In a study of 5,000 participants, each person was asked to read a short case vignette describing a series of symptoms and imagine someone close to them was experiencing the described symptoms. Participants were asked to provide a diagnosis based on the given information then look up their case symptoms on the Internet and again offer a diagnosis. Cases ranged from mild to severe, but described illnesses that commonly affect everyday people, such as viruses, heart attacks and strokes.

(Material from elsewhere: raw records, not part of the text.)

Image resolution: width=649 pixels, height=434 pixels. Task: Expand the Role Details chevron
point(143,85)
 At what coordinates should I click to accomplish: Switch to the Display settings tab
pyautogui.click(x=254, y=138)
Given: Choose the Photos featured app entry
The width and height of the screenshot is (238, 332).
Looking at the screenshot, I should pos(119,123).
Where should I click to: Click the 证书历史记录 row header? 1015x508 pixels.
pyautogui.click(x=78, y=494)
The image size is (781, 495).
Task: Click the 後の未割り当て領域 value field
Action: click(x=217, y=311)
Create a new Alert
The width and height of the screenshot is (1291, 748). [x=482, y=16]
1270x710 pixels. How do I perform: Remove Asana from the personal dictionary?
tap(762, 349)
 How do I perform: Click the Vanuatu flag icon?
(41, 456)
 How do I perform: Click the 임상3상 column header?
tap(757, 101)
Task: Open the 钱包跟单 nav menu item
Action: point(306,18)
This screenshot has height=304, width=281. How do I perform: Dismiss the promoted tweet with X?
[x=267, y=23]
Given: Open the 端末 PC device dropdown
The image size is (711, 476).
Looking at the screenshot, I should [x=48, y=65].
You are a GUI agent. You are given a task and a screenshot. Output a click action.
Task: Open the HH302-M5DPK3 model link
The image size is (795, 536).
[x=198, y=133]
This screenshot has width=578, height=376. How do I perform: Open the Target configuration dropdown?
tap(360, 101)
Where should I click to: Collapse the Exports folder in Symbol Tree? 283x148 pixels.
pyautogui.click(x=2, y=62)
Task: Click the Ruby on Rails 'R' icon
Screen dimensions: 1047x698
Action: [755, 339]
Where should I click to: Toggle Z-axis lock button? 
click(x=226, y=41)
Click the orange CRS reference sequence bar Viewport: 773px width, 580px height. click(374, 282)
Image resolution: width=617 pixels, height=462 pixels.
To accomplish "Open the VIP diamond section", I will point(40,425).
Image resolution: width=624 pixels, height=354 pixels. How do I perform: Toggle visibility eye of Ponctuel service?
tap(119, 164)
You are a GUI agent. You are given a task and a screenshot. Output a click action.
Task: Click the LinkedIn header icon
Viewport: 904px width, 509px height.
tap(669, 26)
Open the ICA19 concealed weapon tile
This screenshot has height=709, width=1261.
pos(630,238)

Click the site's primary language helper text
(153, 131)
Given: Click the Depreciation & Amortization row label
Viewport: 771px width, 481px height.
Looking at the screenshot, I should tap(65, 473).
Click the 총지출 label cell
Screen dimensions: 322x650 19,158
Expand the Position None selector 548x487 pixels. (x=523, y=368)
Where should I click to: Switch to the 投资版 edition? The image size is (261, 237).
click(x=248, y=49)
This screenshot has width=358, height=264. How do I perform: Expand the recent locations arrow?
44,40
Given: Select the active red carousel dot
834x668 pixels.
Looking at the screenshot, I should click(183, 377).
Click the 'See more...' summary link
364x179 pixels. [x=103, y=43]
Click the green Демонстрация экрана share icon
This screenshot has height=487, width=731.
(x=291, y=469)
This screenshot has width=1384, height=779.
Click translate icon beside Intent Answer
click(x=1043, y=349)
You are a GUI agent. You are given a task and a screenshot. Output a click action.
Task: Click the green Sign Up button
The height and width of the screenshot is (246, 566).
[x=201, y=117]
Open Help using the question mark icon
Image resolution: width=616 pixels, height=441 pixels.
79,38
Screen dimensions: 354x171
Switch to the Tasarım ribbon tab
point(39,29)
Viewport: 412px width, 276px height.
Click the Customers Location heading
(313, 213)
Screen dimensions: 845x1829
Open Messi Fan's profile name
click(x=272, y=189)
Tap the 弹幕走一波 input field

In addition to diagnosing a given condition, participants each selected a triage level, ranging from “let the health issue get better on its own” to “call 911.” Study members then recorded their individual anxiety levels.
Notably, Levine and co-author Ateev Mehrota, MD, MPH, a hospitalist at Harvard Medical School, found that people were slightly better at diagnosing their cases correctly after performing an Internet search. Participants demonstrated no difference in their abilities to triage nor did they report a change in anxiety after using the Internet.
“Our work suggests that it is likely OK to tell our patients to ‘Google it,'” said Levine. “This starts to form the evidence base that there’s not a lot of harm in that, and, in fact, there may be some good.”
Authors note that a limitation to this study is that participants were asked to pretend as if a loved one was having the symptoms described by the case vignette. It isn’t completely clear that people would behave the same way upon experiencing symptoms themselves. Additionally, the authors note that this study is not representative of all people that use the Internet for health-related searches.
Levine also plans to expand the scope of this study by investigating the ability of artificial intelligence (AI) to use the Internet to correctly diagnose patients.